Amara stopped him at the gate. "You sure?" she asked, voice tight. "What if they try something?"

"Then I'll offer them a harvest," Ikenna said, smiling faintly. "And if that's not enough… I suppose the soil will decide again."

She looked down, then handed him a small cloth pouch. "For luck," she muttered.

Inside was a single feather—black-tipped, white at the base. From the Dirtwatchers' canopy.

"Thanks," he said, tucking it into his shirt.

Then he left.

Hollow Root Valley wasn't on any modern map.

To reach it, Ikenna had to follow paths that refused to remain still—trails of living stone that curved in unnatural arcs, moss-covered bridges that only appeared under moonlight, and whispering trees that shifted when no one watched.

It took him three days and a dream to arrive.

And when he did, the valley was already waiting.

Mist curled lazily around the trees. No wind. No birdsong. Just the slow thrum of buried power—not hostile, but ancient. Watching.

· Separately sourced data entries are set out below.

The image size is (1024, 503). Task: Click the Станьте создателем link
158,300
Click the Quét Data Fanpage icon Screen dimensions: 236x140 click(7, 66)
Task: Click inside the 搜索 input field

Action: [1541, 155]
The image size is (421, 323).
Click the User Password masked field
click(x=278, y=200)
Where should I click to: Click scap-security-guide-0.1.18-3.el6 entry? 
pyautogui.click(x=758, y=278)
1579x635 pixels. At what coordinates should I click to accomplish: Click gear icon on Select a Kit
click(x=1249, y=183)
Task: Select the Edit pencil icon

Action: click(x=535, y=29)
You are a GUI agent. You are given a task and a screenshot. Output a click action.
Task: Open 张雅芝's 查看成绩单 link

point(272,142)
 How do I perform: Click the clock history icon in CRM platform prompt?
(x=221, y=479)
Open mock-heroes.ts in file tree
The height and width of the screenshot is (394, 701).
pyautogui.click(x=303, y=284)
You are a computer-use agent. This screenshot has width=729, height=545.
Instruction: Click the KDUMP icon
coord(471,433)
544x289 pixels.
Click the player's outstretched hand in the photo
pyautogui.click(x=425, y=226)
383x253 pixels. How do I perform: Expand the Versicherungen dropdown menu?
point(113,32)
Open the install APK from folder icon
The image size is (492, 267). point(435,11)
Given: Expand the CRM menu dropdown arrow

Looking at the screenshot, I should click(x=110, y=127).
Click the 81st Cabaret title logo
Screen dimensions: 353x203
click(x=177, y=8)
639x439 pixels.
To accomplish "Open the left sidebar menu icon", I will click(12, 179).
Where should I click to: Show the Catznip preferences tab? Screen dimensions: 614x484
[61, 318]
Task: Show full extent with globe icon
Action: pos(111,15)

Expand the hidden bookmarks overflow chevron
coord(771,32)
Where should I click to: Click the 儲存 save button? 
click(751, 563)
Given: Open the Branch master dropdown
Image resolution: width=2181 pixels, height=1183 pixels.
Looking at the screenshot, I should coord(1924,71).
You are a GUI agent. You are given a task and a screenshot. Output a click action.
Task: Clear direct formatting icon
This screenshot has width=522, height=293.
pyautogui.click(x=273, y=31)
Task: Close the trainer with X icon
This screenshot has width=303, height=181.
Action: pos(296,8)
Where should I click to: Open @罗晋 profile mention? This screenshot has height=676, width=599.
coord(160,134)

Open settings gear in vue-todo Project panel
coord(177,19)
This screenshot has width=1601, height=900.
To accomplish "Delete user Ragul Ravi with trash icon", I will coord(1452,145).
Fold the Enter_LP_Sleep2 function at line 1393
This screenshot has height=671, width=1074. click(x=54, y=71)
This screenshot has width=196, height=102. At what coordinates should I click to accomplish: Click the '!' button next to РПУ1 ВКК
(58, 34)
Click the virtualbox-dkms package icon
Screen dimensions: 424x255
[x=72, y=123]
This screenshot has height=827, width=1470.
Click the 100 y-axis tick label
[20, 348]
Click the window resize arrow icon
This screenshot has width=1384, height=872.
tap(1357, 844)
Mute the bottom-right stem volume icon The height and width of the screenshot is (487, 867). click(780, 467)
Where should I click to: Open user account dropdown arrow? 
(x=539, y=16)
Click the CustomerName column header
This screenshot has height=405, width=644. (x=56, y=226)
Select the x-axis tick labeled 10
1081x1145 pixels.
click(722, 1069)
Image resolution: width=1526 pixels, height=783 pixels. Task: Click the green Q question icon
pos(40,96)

In the center of the clearing stood a circle of figures—six, robed in varying hues of moss, lichen, and bark. None wore weapons. Yet their presence pressed against Ikenna like the weight of a mountain.

"Step forward, Seedbearer," one of them said, voice like falling rain.

He obeyed.

Another raised a gnarled hand. "You summoned a Hunger Field. You sowed death and memory into soil. That is not something done lightly."

"I protected my farm," Ikenna replied.

"Did you feed it your own soul?"

"No. Just blood. And old grief."

The tallest of them nodded slowly. "That is better."

They didn't test him with trials or blades.

Instead, they listened. For hours, Ikenna recounted everything—from his first night in the ruined farmstead to the awakening of the Dirtwatchers, the village's revival, and the battle against Evergrowth.

He held nothing back.

At the end, the eldest stepped forward.

"We have guarded the Old Green for centuries. The knowledge you've tapped into—it belongs not to a single field, but to the Breath of the World itself. You have rekindled it."

Ikenna nodded slowly. "Then… what happens now?"

"You learn the rest," the elder said. "You've earned a place among us. If you choose it."

Ikenna looked at his hands, still stained from planting. He thought of the villagers, the Dirtwatchers, the tiny prayer-stakes carved by trembling fingers.

"I didn't come to abandon my farm," he said. "I came because the land deserves someone who understands it. But I need to return."

The elders murmured, then parted.

Behind them, a small stone table rose from the earth. On it lay a scroll—thick, bound with twine and soil-wax.

"A gift, then," the tallest said. "The Codex of Thirteen Roots. A guide to forgotten techniques. Some will not work unless the land accepts you. Others may cost more than you're willing to give."

Ikenna stepped forward and took it.

The moment he touched the scroll, the land beneath his feet pulsed once—and the mist around him receded slightly, as if bowing.

"Thank you," he said.

Then he turned and left.

He returned to the farm six days later.

It was still standing.

The crops had grown faster than expected. The Warding Rows now bloomed with night-glow flowers. And the Dirtwatchers? They were taller—listening again.

Jalun spotted him first. "HE'S BACK!"

Villagers swarmed him, voices high and relieved, stories tumbling over one another.

But Ikenna saw beyond their excitement. He saw the sky darkening toward the west.

A new front was coming.

He looked down at the scroll in his arms.

Then at the fields.

Then he smiled.

"Let's teach the land something new."